It’s been a long time since I wrote a book review, and though I have read an awful lot of books they’ve pretty much all been university reading. I could perhaps write you all some reviews of the more interesting texts, because I’ve been looking at a lot of crime fiction- but for today we’re looking at something which more of you may find helpful: sleep.
I bought this book in September, when I had just returned to university and was struggling to sleep. Third year is a massive jump up from second year, and I also had a myriad of little things causing me small amounts of stress (e.g. flatmates who don’t know how to tidy up after themselves, trying to maintain a social life, job hunting for when I graduate, deciding what I actually wanted to do when I graduate etc.). Lack of sleep was not helping in the slightest.
For as long as I can remember I have been told that 8 hours is the minimum amount of sleep I should have been getting each night. 10 was the best. So here I was trying to get 8 hours sleep, and then waking up even less awake than when I went to bed. I tend to wake up at 6am naturally, and I still was, but was struggling to function because my body didn’t seem to understand that we had gotten a night of very poor quality sleep.
This book did provide me with some tips on how to adjust my sleep, and much as there were some things I refused to implement or simply couldn’t, overall it was a useful and informative read. Lets take a look at the things I took away from this, and the things I wasn’t so eager to try out…
The best points I took away:
- Which side of the bed I should be sleeping on
- What position is actually the best to sleep in and why (Nick gives reasons for everything, which I love; writers who expect me to accept what they say blindly are never among my favourites)
- I don’t need 8 hours sleep a night: I personally only need around 7 hours of good quality sleep
- Constant wake times are a god send hat I stick to (though I discuss this in the things I “haven’t” implemented/ have adjusted to suit me as well…)
- I can go to bed later than I was, 10:00/10:30pm instead of 9:00pm, and get a better night’s sleep, as the quality of my sleep is better
- We actually sleep in 90 minute cycles
- The diagrams of the 90 minute sleep cycles made a lot of when I was waking up in the night make sense
- Naps are a good thing, but only at certain times, according to hormone release in our body
- I am an AM-er (hence the 6am wake time), meaning my body clock is slightly too fast. PM-ers are the opposite, and some people are genuinely in-between (Nick gives tips on how to manage this)

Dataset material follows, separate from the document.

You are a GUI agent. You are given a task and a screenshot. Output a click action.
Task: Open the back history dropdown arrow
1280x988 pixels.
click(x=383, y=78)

- I no longer work sat on my bed- but at a desk. In fact, anything that isn’t sleeping I now tend to do at my desk, or somewhere else away from the bed
Things I wasn’t so keen on…
- As a student I can’t afford a massive mattress, and I also can’t a) expect my landlord to buy me one, or b) expect my parents to buy me one. I also don’t fancy trying to carry one up the narrow staircase in my student house
- I also can’t afford to install a daylight simulator lamp in my room, or in the common room of the English building at uni
- I have one day a week where I allow myself roughly an hour’s lie in, and get up at 7:30am/8am , instead of 6am. If it’s been a rough week sleep or work wise, then I just need to make myself take an extra hour, and give myself a slower start
- I can’t always take 90 minutes to wind down before bed: I aim for one hour
- I don’t want to assemble a sleep kit. I want to sleep in a bed. Granted though, some hotel beds are very uncomfortable, and so I would consider this if I was travelling a great deal
- Though my dog doesn’t sleep on my bed (black fur, white bedding…), she is allowed into my room when I visit home, and I was not going to change this. My dog calms me down and being at uni I get to spend little time with her, and so I actually felt that banning her from my room would cause me to lose sleep
Ultimately, Nick is a Sleep Coach for elite athletes. Though I am not an athlete, I found his work incredibly interesting, informative, and highly useful. My sleep quality has increased 10 fold, I am waking through the night much less frequently, I’ve established a great sleep routine, morning routine, and evening routine- tailored to me and not general advice-, I have much more energy, and my head is clearer the majority of the time. Even in periods of intense university work, my sleep has been affected very little. The idea of sleep being a very flexible concept, instead of a strict 8 hours per night, really helped me to relax. I was no longer panicking about getting to bed later than expected, and so actually slept much better.
So, if you are struggling with sleep, then you may want to purchase this book. Some of the advice you will easily be able to implement, and see benefits from- but do keep in mind that some of the advice is for athletes who travel frequently, and so require an even more constant sleeping environment/ routine. I do highly recommend this book, but in everyday life as a student some of the tips aren’t so practical. I found it was best used as a tool to find my own ideal sleep routine and environment, adjusting/ compromising on some of the advice given.